# Adders (Vipera Berus) 26th Feb 2011



## struvas (Jan 22, 2009)

Good mornings herping. We found 5 individuals, 4 of which were basking together!!!


----------



## slippery42 (Mar 23, 2008)

Nice critters


----------



## HABU (Mar 21, 2007)

loving the pics! man it must be warm there!: victory:

everything's still hibernating here!


----------



## struvas (Jan 22, 2009)

Been about 9 degrees today, maybe up to 11 in the direct sunshine!


----------



## AshMashMash (Oct 28, 2007)

Amazing! I really want to find some


----------



## Avpl (Nov 13, 2007)

AshMashMash said:


> Amazing! I really want to find some


Same!
But essex and hertfordshire sadly lack adders, and there are only a very few grass snakes.


----------



## Woodsman (Aug 12, 2008)

struvas said:


> Been about 9 degrees today, maybe up to 11 in the direct sunshine!

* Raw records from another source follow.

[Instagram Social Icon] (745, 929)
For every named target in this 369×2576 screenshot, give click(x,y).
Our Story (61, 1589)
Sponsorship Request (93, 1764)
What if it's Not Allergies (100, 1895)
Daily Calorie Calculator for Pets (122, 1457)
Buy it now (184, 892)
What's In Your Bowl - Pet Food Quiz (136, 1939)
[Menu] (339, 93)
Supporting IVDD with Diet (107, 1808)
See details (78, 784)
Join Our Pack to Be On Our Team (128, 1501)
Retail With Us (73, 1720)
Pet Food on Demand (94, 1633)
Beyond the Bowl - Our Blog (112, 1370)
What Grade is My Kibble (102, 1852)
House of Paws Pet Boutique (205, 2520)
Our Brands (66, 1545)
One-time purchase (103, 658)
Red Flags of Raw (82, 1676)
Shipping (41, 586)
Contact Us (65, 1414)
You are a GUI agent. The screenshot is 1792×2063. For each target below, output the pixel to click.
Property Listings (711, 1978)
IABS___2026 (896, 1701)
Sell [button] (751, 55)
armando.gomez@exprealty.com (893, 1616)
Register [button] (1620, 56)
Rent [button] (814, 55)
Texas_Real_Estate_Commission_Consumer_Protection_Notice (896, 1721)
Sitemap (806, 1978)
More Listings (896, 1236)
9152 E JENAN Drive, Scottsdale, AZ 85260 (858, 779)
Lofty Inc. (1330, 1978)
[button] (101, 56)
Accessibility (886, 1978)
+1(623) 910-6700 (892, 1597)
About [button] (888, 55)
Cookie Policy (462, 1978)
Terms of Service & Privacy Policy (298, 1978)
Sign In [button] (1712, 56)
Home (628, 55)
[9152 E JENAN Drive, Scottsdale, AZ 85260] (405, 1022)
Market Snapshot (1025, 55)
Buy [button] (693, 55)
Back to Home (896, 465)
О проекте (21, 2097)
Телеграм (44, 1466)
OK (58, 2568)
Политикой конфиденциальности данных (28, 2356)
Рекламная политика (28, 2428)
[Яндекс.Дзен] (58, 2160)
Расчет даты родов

I'm about 50 miles south of Bangor,spent most of the day searching but no adders here yet.Plenty of Lizards though.
Earliest berus sighting last year was 5th march by the hibernaculum.
Rhododendron spraying has been carried out since last year at this site so not sure what effect this may have had on them.


----------



## Testudo Man (Aug 3, 2005)

Fantastic shots here, it must be awesome to see the Adders together like that.


----------